Nvidia Acquires Kumo AI for $400 Million to Bring Instant Enterprise Predictions to Its AI Platform
Nvidia acquired Kumo AI, a developer of foundation models built specifically for enterprise relational data, for a reported $400 million. The deal brings Kumo's founding team - CEO Vanja Josifovski, head of engineering Hema Raghavan, and chief scientist Jure Leskovec - directly into Nvidia, and signals the company's push beyond chips and into the enterprise AI software layer.
The latest acquisition comes among a number of them by Nvidia in recent years, headlined by the $20 billion buyout of Groq. With inference and agentic AI rapidly becoming the next frontier of the AI battle, Nvidia is gearing up for the same. Digg
What Kumo AI Actually Does
Kumo's flagship product, KumoRFM, is the world's first foundation model built specifically for relational data - the structured, interconnected data that lives inside enterprise databases. Most businesses store their most valuable information in relational formats: customer records, transaction histories, inventory tables, and operational logs. Traditional AI approaches require building and training a separate model for each prediction task. KumoRFM eliminates that requirement entirely.
KumoRFM allows businesses to generate predictions such as customer churn identification, item recommendations, or fraudulent transaction detection directly from their enterprise data, with no need to manually build and train separate models for each task. It delivers results in seconds with no manual effort, achieves 20 times faster time to value, and when fine-tuned to a specific task, delivers 30% to 50% higher accuracy compared to traditional approaches. Digg
The April 2026 follow-up model, KumoRFM-2, pushed things further still. Built on a new Relational Graph Transformer architecture published at ICLR 2026, KumoRFM-2 processes data at 5 gigabytes per second with 20 million lookups per second, requires zero training, and scales to 500 billion rows of data. On the SAP SALT enterprise benchmark, KumoRFM scores 89% accuracy compared to 75% for PhD data scientists using XGBoost and 63% for LLM plus AutoML approaches, with zero feature engineering and zero training time. Digg
Those numbers are worth pausing on. A model that outperforms PhD-level data scientists on enterprise prediction tasks, requires no training, and processes 500 billion rows is not a incremental improvement. It is a different category of tool.
Why Nvidia Bought It
Nvidia's dominance in chips is established. Its next competitive challenge is ensuring those chips remain the default infrastructure for enterprise AI workloads - not just model training, but the inference and agentic AI tasks that will drive the next wave of commercial AI adoption.

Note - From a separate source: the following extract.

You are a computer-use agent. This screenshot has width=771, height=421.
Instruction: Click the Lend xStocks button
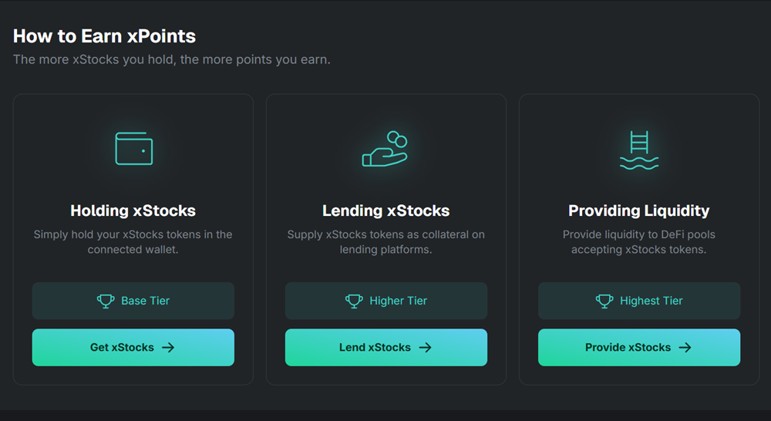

Nvidia may integrate Kumo's models into its AI foundry software, or use Kumo's researchers to develop new enterprise foundation models, with the acquisition expanding Nvidia's portfolio of AI models optimized for its hardware and giving companies more tools to build and customize models on top of its platform. Digg
For business leaders evaluating AI for business tools, this acquisition is a signal that the intelligence layer - the part of the AI stack that actually analyzes your business data and makes predictions - is becoming a competitive battleground. Nvidia is not content to sell the hardware. It wants to own the models that run on it.
Nvidia reported revenue of $81.6 billion in its most recent quarter, up 85% year over year, with data center sales advancing 92% to $75.2 billion. With a market cap of $5.3 trillion and a forward price-to-earnings ratio of 24x - below the sector median of 26x - the company continues to find acquisition targets that fit its long-term infrastructure thesis. Kumo fits squarely into that playbook.
Cut Through the Noise
What is Kumo AI and why did Nvidia acquire it? Kumo AI is the developer of KumoRFM, the world's first foundation model built for relational enterprise data. It allows businesses to generate predictions - customer churn, fraud detection, product recommendations - directly from existing databases with no model training required. Nvidia acquired Kumo for a reported $400 million to bring this enterprise prediction capability into its AI platform and expand its portfolio beyond hardware into AI software and models.
What can KumoRFM do that traditional AI models cannot? KumoRFM processes relational data - the structured, interconnected data in enterprise databases - without requiring separate model training for each prediction task. It delivers results 20 times faster than traditional approaches, achieves 30-50% higher accuracy when fine-tuned, and its latest version processes 5 gigabytes of data per second at 20 million lookups per second, scaling to 500 billion rows. On the SAP SALT enterprise benchmark, it scores 89% accuracy versus 75% for PhD data scientists using standard methods.
How does the Kumo acquisition fit Nvidia's broader strategy? Nvidia is moving beyond chip dominance into enterprise AI software. As inference and agentic AI become the primary commercial AI workloads, Nvidia wants its hardware paired with proprietary models that run best on its infrastructure. Kumo's relational foundation model gives Nvidia a foothold in enterprise data intelligence - a market where companies need AI that works directly with their existing data without complex training pipelines.